*What is asked*: Show each line of the entries below that contains the word "pixels". Case counts.

Records from a dataset:
----------------------------------------
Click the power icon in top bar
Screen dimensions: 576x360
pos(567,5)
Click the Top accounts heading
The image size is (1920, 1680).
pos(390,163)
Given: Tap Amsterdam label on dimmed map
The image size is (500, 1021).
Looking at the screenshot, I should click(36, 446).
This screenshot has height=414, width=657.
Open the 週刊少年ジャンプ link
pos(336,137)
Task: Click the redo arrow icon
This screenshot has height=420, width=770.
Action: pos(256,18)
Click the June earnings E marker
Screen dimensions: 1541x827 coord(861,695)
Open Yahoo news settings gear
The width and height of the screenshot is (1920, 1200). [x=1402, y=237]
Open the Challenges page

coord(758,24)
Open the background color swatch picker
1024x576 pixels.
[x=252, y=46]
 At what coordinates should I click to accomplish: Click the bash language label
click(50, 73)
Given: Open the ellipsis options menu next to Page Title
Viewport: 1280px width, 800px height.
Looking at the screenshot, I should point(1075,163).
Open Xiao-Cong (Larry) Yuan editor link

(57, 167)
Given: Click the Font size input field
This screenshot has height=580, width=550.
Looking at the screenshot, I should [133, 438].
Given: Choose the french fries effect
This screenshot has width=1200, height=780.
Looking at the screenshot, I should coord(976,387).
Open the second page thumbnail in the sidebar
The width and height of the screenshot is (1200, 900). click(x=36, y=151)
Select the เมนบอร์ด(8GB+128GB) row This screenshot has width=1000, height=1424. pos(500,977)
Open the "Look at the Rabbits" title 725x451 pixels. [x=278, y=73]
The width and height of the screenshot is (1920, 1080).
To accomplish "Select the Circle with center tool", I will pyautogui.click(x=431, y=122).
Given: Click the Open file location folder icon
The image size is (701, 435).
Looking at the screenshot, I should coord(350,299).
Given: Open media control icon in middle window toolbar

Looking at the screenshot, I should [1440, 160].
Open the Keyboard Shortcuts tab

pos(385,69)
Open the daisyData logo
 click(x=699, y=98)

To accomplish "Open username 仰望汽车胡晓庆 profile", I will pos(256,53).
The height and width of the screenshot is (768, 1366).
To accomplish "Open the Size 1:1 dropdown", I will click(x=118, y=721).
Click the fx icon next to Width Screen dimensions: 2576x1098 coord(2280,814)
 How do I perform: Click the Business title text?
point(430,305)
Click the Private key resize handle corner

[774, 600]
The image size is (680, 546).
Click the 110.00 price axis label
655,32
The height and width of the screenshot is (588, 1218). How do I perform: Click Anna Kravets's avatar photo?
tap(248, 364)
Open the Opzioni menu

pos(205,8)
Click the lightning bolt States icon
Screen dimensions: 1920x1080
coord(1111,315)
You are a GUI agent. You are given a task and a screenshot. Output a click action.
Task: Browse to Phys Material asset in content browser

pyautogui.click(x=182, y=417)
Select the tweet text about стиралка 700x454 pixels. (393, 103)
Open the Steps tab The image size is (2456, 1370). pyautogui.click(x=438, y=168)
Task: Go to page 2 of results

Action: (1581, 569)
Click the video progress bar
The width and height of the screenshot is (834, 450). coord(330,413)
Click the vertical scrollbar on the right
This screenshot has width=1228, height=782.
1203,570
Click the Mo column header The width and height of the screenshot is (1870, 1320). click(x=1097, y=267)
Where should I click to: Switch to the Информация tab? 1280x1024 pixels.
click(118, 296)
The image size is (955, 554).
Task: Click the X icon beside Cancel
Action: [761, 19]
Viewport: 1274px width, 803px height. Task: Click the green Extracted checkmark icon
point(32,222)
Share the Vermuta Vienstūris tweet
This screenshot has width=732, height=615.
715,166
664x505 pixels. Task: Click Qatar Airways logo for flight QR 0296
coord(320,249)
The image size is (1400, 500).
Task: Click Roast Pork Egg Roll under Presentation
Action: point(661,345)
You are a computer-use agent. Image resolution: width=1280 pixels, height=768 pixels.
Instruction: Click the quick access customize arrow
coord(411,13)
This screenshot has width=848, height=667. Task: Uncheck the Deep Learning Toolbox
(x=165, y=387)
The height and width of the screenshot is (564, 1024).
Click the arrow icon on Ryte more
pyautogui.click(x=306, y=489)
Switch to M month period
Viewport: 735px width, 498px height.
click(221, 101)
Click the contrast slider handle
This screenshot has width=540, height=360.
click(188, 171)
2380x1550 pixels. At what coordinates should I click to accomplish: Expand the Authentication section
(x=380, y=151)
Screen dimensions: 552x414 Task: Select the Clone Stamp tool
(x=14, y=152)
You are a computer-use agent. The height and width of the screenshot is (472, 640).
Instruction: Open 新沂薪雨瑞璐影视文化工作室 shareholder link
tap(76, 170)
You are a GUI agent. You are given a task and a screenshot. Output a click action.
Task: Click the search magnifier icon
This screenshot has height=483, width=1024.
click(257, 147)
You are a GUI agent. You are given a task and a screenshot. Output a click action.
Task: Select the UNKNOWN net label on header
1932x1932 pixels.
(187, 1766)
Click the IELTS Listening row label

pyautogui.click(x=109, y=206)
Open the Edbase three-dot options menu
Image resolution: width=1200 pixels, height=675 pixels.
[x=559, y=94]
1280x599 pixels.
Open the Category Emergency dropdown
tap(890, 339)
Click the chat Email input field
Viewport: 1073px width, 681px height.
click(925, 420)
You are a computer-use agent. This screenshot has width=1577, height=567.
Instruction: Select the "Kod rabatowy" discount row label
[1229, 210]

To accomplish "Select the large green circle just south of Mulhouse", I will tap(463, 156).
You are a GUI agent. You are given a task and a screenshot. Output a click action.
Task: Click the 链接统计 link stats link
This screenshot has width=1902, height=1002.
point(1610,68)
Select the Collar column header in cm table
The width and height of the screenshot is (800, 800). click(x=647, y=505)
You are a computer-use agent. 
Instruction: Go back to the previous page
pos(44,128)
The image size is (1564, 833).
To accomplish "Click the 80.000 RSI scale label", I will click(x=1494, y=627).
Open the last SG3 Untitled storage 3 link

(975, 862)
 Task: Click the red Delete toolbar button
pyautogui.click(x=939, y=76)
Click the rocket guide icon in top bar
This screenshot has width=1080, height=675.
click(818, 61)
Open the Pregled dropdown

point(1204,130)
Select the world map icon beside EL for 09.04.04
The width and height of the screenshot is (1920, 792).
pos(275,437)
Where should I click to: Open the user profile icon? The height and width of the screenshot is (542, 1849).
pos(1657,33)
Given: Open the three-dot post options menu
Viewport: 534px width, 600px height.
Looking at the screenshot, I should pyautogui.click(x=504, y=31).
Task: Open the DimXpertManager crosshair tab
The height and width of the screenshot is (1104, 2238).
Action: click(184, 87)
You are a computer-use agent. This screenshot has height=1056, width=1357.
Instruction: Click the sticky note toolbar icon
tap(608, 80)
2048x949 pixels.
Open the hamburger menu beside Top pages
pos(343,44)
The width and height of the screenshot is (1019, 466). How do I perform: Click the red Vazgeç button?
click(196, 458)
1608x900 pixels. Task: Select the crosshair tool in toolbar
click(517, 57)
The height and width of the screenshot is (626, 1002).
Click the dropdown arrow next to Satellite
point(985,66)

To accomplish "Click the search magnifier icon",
----------------------------------------
*Exercise answer*:
1024x576 pixels.
Open the "Look at the Rabbits" title 725x451 pixels. [x=278, y=73]
Select the tweet text about стиралка 700x454 pixels. (393, 103)
Where should I click to: Switch to the Информация tab? 1280x1024 pixels.
664x505 pixels. Task: Click Qatar Airways logo for flight QR 0296
You are a computer-use agent. Image resolution: width=1280 pixels, height=768 pixels.
2380x1550 pixels. At what coordinates should I click to accomplish: Expand the Authentication section
1932x1932 pixels.
Image resolution: width=1200 pixels, height=675 pixels.
1280x599 pixels.
2048x949 pixels.
1608x900 pixels. Task: Select the crosshair tool in toolbar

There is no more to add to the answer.